» **TO DO**: Nothing is to be left out: repeat every entry exactly as given.

---------------

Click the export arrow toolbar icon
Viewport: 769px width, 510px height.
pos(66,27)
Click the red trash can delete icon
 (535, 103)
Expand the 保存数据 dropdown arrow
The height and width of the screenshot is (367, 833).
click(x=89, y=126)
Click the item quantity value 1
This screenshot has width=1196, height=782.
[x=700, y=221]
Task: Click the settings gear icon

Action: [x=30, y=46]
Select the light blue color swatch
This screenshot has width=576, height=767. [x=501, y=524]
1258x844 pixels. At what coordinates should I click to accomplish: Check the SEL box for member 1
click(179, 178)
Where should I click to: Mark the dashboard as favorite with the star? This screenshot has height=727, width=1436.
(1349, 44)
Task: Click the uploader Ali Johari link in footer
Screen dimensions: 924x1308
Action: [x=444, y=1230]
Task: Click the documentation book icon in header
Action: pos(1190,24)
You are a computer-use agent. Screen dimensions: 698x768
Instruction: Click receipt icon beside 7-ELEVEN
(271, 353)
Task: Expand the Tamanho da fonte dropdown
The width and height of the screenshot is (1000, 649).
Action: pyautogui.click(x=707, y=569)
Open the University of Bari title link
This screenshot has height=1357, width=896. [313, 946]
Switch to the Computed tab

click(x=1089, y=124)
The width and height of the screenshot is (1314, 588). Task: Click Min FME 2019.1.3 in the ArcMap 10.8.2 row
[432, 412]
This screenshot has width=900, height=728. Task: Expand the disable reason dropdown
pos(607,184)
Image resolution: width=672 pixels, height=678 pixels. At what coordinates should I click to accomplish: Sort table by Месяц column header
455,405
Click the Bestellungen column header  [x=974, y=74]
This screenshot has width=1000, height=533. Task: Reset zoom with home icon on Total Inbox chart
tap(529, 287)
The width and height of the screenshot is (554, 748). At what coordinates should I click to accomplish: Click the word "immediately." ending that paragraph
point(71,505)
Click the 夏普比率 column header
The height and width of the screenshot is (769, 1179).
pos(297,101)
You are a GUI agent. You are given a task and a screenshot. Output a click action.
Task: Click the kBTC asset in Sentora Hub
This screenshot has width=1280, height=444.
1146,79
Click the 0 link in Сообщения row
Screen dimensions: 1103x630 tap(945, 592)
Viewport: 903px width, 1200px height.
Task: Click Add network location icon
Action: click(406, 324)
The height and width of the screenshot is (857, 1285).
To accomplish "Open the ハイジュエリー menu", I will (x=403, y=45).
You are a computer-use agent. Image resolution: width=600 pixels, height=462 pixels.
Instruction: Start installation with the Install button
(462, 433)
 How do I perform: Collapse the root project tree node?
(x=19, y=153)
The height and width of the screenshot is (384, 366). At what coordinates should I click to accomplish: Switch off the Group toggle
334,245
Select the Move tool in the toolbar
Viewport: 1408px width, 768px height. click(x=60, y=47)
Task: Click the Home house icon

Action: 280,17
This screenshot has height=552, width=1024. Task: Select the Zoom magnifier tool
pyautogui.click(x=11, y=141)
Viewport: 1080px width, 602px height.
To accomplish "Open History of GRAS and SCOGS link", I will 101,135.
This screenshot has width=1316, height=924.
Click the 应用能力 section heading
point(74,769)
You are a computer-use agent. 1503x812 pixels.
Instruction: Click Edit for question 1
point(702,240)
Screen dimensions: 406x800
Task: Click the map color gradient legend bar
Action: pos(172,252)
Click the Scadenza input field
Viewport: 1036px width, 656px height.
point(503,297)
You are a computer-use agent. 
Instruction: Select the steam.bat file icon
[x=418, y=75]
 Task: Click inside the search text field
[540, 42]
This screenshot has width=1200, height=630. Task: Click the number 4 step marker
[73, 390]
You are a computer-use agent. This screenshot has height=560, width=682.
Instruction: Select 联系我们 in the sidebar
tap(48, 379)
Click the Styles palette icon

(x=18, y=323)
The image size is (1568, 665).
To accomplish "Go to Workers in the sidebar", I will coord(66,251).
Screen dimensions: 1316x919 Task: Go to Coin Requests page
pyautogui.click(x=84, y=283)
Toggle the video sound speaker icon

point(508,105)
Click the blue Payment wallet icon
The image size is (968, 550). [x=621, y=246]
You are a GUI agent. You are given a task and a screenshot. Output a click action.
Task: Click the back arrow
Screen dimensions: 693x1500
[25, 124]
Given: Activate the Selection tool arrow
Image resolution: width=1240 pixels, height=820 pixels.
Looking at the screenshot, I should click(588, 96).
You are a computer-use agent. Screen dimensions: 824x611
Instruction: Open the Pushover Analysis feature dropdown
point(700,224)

---------------

» **EXERCISE RESULT**:
Click the export arrow toolbar icon
Viewport: 769px width, 510px height.
pos(66,27)
Click the red trash can delete icon
 (535, 103)
Expand the 保存数据 dropdown arrow
The height and width of the screenshot is (367, 833).
click(x=89, y=126)
Click the item quantity value 1
This screenshot has width=1196, height=782.
[x=700, y=221]
Task: Click the settings gear icon

Action: [x=30, y=46]
Select the light blue color swatch
This screenshot has width=576, height=767. [x=501, y=524]
1258x844 pixels. At what coordinates should I click to accomplish: Check the SEL box for member 1
click(179, 178)
Where should I click to: Mark the dashboard as favorite with the star? This screenshot has height=727, width=1436.
(1349, 44)
Task: Click the uploader Ali Johari link in footer
Screen dimensions: 924x1308
Action: [x=444, y=1230]
Task: Click the documentation book icon in header
Action: pos(1190,24)
You are a computer-use agent. Screen dimensions: 698x768
Instruction: Click receipt icon beside 7-ELEVEN
(271, 353)
Task: Expand the Tamanho da fonte dropdown
The width and height of the screenshot is (1000, 649).
Action: pyautogui.click(x=707, y=569)
Open the University of Bari title link
This screenshot has height=1357, width=896. [313, 946]
Switch to the Computed tab

click(x=1089, y=124)
The width and height of the screenshot is (1314, 588). Task: Click Min FME 2019.1.3 in the ArcMap 10.8.2 row
[432, 412]
This screenshot has width=900, height=728. Task: Expand the disable reason dropdown
pos(607,184)
Image resolution: width=672 pixels, height=678 pixels. At what coordinates should I click to accomplish: Sort table by Месяц column header
455,405
Click the Bestellungen column header  [x=974, y=74]
This screenshot has width=1000, height=533. Task: Reset zoom with home icon on Total Inbox chart
tap(529, 287)
The width and height of the screenshot is (554, 748). At what coordinates should I click to accomplish: Click the word "immediately." ending that paragraph
point(71,505)
Click the 夏普比率 column header
The height and width of the screenshot is (769, 1179).
pos(297,101)
You are a GUI agent. You are given a task and a screenshot. Output a click action.
Task: Click the kBTC asset in Sentora Hub
This screenshot has width=1280, height=444.
1146,79
Click the 0 link in Сообщения row
Screen dimensions: 1103x630 tap(945, 592)
Viewport: 903px width, 1200px height.
Task: Click Add network location icon
Action: click(406, 324)
The height and width of the screenshot is (857, 1285).
To accomplish "Open the ハイジュエリー menu", I will (x=403, y=45).
You are a computer-use agent. Image resolution: width=600 pixels, height=462 pixels.
Instruction: Start installation with the Install button
(462, 433)
 How do I perform: Collapse the root project tree node?
(x=19, y=153)
The height and width of the screenshot is (384, 366). At what coordinates should I click to accomplish: Switch off the Group toggle
334,245
Select the Move tool in the toolbar
Viewport: 1408px width, 768px height. click(x=60, y=47)
Task: Click the Home house icon

Action: 280,17
This screenshot has height=552, width=1024. Task: Select the Zoom magnifier tool
pyautogui.click(x=11, y=141)
Viewport: 1080px width, 602px height.
To accomplish "Open History of GRAS and SCOGS link", I will 101,135.
This screenshot has width=1316, height=924.
Click the 应用能力 section heading
point(74,769)
You are a computer-use agent. 1503x812 pixels.
Instruction: Click Edit for question 1
point(702,240)
Screen dimensions: 406x800
Task: Click the map color gradient legend bar
Action: pos(172,252)
Click the Scadenza input field
Viewport: 1036px width, 656px height.
point(503,297)
You are a computer-use agent. 
Instruction: Select the steam.bat file icon
[x=418, y=75]
 Task: Click inside the search text field
[540, 42]
This screenshot has width=1200, height=630. Task: Click the number 4 step marker
[73, 390]
You are a computer-use agent. This screenshot has height=560, width=682.
Instruction: Select 联系我们 in the sidebar
tap(48, 379)
Click the Styles palette icon

(x=18, y=323)
The image size is (1568, 665).
To accomplish "Go to Workers in the sidebar", I will coord(66,251).
Screen dimensions: 1316x919 Task: Go to Coin Requests page
pyautogui.click(x=84, y=283)
Toggle the video sound speaker icon

point(508,105)
Click the blue Payment wallet icon
The image size is (968, 550). [x=621, y=246]
You are a GUI agent. You are given a task and a screenshot. Output a click action.
Task: Click the back arrow
Screen dimensions: 693x1500
[25, 124]
Given: Activate the Selection tool arrow
Image resolution: width=1240 pixels, height=820 pixels.
Looking at the screenshot, I should click(588, 96).
You are a computer-use agent. Screen dimensions: 824x611
Instruction: Open the Pushover Analysis feature dropdown
point(700,224)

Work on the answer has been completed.